Red Devil . . . she had some stuff going. My sense that there was more to life than the physical was strengthened knowing her. I was, for the first time as an adult, transported to a human realm outside the ordinary. Occult, mystical, spiritual: these are words I have used to describe the experience, but words don’t do it justice. There is some deep element that binds us as physical beings to something that we call the spirit world, to the Divine.
And opens the door to power for better or worse. On one occasion we took refuge from a cold late-night downpour in a café on Mass Ave. We were the only patrons until a thin middle-aged man in a leather windbreaker and brown fedora entered. He sat down a couple of tables away and called for coffee, pushing his hat back on his forehead. Pleasant face. Cheekbones casting hollow shadows in the stark overhead light. “Watch this,” said my girl with an impish look and a little chuckle. She stared at the man, but quietly, so he wouldn’t feel her watching him. He grasped the steaming cup that had been set before him, lifted it to his lips, but then put it down without tasting it. He did it again. The twinkle in Red Devil’s eye evolved into a gleam. A dozen times the cup came up. A dozen times it was lowered without the guy taking a sip. A look of bewilderment appeared in the shadows of his face, as if he knew he was being strange but not why. Red Devil got bored or maybe felt pity. I felt the energy change as she let go. Our friend raised his cup yet again and this time completed the motion, taking a mouthful of his now somewhat cooler coffee. He shook his head, perplexed.
It was the
sixties. A lot of us were becoming interested in possibilities beyond what we had been taught in schools and homes: the science, the morality, the subservience, as we saw it, to convention. There was a major folk club called the Unicorn a block over on Boylston Street. I used to hang out there and in my shy way got to know a couple of the people. There was a cute waitress, a tiny girl with long straight blond hair. Her name was Megan. She was friendly but kept to herself. One night at closing time we were talking and she revealed that she had fled Chicago after the coven of witches to which she had belonged held a ceremony in which they called up a demon to kill someone they didn’t like. Soon after the performance of the ritual, the target fell to his death from his apartment balcony. Megan had not expected such an unambiguous result, and was frightened enough to sever ties with the coven and light out for Boston.

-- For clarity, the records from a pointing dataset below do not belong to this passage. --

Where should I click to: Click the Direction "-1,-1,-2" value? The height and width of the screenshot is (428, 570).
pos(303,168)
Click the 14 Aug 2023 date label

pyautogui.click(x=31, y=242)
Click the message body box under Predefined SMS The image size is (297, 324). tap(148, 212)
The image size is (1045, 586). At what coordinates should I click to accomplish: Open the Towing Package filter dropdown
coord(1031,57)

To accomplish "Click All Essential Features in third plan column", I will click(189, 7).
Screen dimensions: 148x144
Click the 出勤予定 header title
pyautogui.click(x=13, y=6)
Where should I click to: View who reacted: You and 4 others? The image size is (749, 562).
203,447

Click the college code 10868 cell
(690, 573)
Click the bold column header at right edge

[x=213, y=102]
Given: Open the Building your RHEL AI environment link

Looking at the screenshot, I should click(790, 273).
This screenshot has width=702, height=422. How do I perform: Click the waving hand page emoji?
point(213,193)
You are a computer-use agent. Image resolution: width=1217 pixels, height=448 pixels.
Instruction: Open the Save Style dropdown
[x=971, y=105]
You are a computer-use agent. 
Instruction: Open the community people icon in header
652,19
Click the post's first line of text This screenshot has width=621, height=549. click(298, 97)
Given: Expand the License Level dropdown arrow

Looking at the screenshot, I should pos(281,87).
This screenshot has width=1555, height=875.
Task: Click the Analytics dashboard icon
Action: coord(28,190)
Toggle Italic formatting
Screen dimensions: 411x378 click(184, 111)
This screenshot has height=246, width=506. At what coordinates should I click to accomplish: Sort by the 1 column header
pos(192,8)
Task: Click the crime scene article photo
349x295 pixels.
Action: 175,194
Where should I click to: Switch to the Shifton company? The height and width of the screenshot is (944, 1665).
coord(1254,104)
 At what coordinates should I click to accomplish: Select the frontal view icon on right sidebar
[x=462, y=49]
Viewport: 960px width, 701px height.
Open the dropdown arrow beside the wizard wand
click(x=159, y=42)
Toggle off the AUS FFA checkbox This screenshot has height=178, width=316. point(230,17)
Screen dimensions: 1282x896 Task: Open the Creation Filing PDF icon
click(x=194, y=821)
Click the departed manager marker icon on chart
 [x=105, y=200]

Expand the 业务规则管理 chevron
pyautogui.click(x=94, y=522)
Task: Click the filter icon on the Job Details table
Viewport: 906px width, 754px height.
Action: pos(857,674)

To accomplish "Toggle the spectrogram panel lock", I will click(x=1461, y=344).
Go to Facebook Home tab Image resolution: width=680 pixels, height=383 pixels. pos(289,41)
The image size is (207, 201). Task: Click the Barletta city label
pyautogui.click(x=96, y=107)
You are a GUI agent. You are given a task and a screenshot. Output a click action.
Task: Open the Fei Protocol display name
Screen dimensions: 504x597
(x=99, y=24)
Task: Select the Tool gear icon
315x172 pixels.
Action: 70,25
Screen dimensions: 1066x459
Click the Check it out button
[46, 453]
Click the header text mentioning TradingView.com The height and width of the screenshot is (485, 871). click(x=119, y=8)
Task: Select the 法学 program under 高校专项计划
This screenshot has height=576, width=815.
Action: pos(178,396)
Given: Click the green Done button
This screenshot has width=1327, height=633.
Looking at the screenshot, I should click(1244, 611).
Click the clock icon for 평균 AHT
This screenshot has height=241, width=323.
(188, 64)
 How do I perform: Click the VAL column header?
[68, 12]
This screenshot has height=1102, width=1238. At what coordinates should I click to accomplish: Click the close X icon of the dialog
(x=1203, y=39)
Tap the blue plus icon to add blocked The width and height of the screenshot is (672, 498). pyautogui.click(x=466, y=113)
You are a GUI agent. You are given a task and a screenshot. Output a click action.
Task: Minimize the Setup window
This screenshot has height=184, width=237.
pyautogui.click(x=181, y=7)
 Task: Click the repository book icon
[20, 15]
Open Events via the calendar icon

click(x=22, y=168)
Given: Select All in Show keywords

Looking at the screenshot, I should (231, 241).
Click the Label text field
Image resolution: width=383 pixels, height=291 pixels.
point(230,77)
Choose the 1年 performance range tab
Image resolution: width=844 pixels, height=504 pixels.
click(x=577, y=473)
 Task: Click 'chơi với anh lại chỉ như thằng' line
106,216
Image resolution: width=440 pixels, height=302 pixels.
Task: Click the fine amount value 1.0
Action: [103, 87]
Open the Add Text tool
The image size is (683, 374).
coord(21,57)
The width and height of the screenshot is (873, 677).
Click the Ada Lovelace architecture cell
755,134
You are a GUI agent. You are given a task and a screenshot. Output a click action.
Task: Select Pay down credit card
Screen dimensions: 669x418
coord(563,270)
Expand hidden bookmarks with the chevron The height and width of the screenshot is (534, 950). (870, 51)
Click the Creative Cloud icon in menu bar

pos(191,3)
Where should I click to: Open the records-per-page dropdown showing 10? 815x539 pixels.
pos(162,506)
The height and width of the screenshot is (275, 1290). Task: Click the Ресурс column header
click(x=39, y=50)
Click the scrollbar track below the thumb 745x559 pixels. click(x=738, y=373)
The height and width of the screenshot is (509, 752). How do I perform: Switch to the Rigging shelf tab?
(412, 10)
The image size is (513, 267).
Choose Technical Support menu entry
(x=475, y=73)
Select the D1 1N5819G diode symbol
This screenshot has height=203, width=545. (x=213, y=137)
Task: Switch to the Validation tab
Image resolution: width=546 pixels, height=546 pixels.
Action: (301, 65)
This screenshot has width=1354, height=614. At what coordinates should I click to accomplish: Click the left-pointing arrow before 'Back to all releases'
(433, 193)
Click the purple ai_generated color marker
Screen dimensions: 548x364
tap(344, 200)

She lived in fear that her former crowd, or whatever they had summoned, would find her. In my memory she seemed to right away regret having shared that piece of her history. Not long after that, she left the waitressing job and was gone.
Red Devil and I had hooked up in the spring. The following summer she was not around, having gone back to California till the fall semester began. We got back together when school started up again, but she got tired of the emotional numbness I wore like a flak vest over my fear of all things intimate, and drifted away. We lost touch.
Fifteen or twenty years later, she turned up at a concert of mine in Northern California. We had dinner together, and it seemed as if it could have gone further, but I was in a relationship and so we said good night and parted company. I never saw her again.
Sometimes the path we’re on diverges from what we inherently, and now and then consciously, realize is our true direction. Call it instinct, especially for a young person who has yet to accrue the experience necessary for it to be wisdom, or intuition. In any case it is a knowledge that precedes and exceeds the conscious mind.